#### WHAT TO WORK ON:
Transcribe, exactly as they appear, only the lines from the one holding "CANCELLATION & REFUND POLICY (328, 1316)" through the end of the entries below.

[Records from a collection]
::::::::::
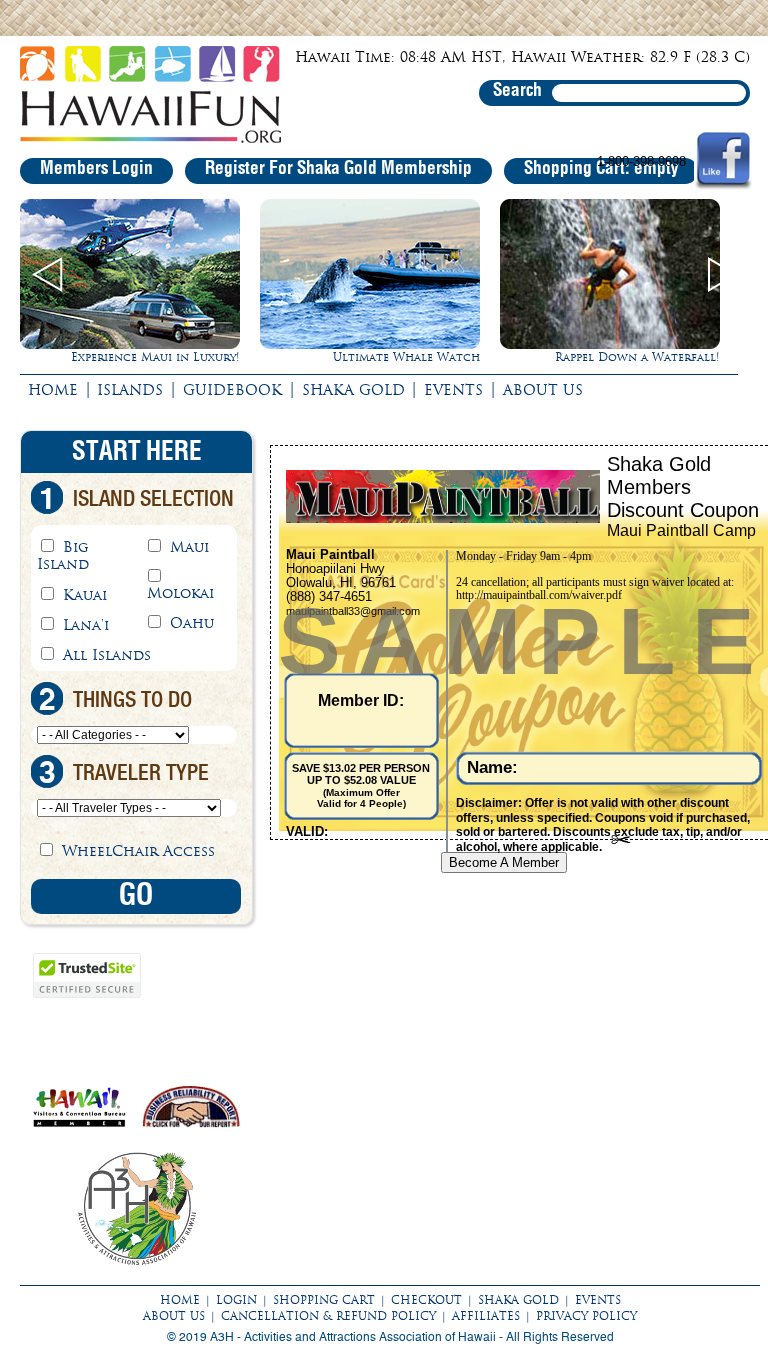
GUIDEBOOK (232, 390)
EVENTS (453, 390)
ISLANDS (130, 390)
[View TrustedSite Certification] (87, 994)
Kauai (85, 595)
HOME (53, 390)
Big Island (63, 555)
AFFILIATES (486, 1316)
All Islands (107, 655)
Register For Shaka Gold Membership (338, 169)
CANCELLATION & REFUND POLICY (328, 1316)
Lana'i (86, 625)
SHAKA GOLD (353, 390)
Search (517, 91)
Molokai (180, 593)
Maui (189, 547)
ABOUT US (543, 390)
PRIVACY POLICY (586, 1316)
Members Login (96, 169)
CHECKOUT (426, 1300)
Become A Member (504, 862)
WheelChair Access (138, 851)
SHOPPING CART (324, 1300)
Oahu (192, 623)
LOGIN (236, 1300)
::::::::::
#### TASK RESULT:
CANCELLATION & REFUND POLICY (328, 1316)
Lana'i (86, 625)
SHAKA GOLD (353, 390)
Search (517, 91)
Molokai (180, 593)
Maui (189, 547)
ABOUT US (543, 390)
PRIVACY POLICY (586, 1316)
Members Login (96, 169)
CHECKOUT (426, 1300)
Become A Member (504, 862)
WheelChair Access (138, 851)
SHOPPING CART (324, 1300)
Oahu (192, 623)
LOGIN (236, 1300)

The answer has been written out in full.